## WORK REQUIRED
Using the entries that follow, give only the number of lines with the word "below" in them.

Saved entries

⁂

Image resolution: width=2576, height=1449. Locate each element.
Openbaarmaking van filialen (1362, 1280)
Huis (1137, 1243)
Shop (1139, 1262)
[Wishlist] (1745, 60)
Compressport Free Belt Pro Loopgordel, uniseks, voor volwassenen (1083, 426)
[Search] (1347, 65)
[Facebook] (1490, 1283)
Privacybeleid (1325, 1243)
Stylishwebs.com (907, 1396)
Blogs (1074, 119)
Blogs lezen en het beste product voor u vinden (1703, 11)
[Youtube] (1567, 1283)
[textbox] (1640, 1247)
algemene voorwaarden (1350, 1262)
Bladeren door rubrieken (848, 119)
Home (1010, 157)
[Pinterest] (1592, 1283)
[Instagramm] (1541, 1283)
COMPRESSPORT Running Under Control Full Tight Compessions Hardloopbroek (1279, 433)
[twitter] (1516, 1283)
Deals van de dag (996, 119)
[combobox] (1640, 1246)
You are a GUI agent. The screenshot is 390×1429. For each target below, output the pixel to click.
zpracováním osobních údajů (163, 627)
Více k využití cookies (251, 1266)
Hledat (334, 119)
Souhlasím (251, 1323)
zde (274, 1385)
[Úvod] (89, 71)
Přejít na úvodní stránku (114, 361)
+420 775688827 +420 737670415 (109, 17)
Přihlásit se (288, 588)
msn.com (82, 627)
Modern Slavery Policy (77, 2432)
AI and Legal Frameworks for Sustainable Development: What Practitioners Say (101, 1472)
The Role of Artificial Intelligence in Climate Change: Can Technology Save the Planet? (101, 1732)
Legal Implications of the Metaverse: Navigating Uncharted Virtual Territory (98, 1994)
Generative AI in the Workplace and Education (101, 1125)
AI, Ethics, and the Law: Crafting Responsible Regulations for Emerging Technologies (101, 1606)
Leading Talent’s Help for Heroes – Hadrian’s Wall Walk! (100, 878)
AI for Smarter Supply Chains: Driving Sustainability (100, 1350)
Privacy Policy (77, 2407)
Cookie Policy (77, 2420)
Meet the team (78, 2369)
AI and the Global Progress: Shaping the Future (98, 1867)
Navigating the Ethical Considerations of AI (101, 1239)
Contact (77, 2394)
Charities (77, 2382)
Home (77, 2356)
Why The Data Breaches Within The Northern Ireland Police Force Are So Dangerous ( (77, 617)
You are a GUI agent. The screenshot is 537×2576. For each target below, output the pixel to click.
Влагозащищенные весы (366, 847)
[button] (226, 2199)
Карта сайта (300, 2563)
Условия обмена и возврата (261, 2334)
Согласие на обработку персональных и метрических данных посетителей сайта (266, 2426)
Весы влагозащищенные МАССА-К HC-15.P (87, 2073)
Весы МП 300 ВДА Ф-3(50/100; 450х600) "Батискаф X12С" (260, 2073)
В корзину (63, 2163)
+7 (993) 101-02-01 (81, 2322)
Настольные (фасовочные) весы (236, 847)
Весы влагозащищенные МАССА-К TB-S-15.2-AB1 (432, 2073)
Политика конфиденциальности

⁂

## RESULT OF THIS TASK
2